Gut dysbiosis is common in cirrhosis.

AIM

To study the influence of gut dysbiosis on prognosis in cirrhosis.

METHODS

The case-control study included 48 in-patients with cirrhosis and 21 healthy controls. Stool microbiome was assessed using 16S ribosomal ribonucleic acid gene sequencing. We used modified dysbiosis ratio (MDR): [Bacilli (%) + Proteobacteria (%)]/[Clostridia (%) + Bacteroidetes (%)]. Patients with MDR more the median made up the group with severe dysbiosis, others did the group with non-severe dysbiosis. The follow-up period was 4 years.

RESULTS

The mortality rate of patients with severe dysbiosis was significantly higher than that of patients with non-severe dysbiosis (54.2% vs 12.5%; P = 0.001). The presence of severe dysbiosis was independent risk factors for death [hazard ratio = 8.6 × (1.9-38.0); P = 0.005]. The abundance of Enterobacteriaceae (P = 0.002), Proteobacteria (P = 0.002), and Lactobacillaceae (P = 0.025) was increased and the abundance of Firmicutes (P = 0.025) and Clostridia (P = 0.045) was decreased in the deceased patients compared with the survivors. The deceased patients had a higher MDR value than the survivors [0.131 × (0.069-0.234) vs 0.034 × (0.009-0.096); P = 0.004]. If we applied an MDR value of 0.14 as the cutoff point, then it predicted patient death within the next year with a sensitivity of 71.4% and a specificity of 82.9% [area under the curve = 0.767 × (0.559-0.974)]. MDR was higher in patients with cirrhosis than in health controls [0.064 × (0.017-0.131) vs 0.005 × (0.002-0.007); P < 0.001], and in patients with decompensated cirrhosis than in patients with compensated cirrhosis [0.106 × (0.023-0.211) vs 0.033 × (0.012-0.074); P = 0.031]. MDR correlated negatively with prothrombin (r = -0.295; P = 0.042), cholinesterase (r = -0.466; P = 0.014) and serum albumin (r = -0.449; P = 0.001) level and positively with Child–Turcotte–Pugh scale value (r = 0.360; P = 0.012).

CONCLUSION

Gut dysbiosis is associated with a poorer long-term prognosis in cirrhosis.

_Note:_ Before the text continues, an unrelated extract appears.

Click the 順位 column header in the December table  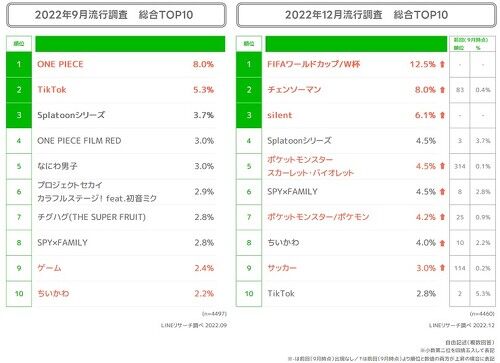pos(249,44)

Keywords: Cirrhosis; Dysbiosis; Gut; ROC-analysis; Microbiota; Microbiome; Gut-liver axis

Core Tip: The mortality rate of patients with severe dysbiosis was significantly higher than that of patients with non-severe dysbiosis. The abundance of Enterobacteriaceae, Proteobacteria, and Lactobacillaceae was increased and the abundance of Firmicutes and Сlostridia was decreased in the deceased patients compared with survivors. The abundance of Bacilli, Enterococcaceae and Lactobacillaceae was higher and the abundance of Clostridia was lower in those who died during the first year of follow-up compared with those who survived this year. The abundance of Enterobacteriaceae and Proteobacteria was higher in those who died in 2^nd-4^thyears of follow-up compared with survivors.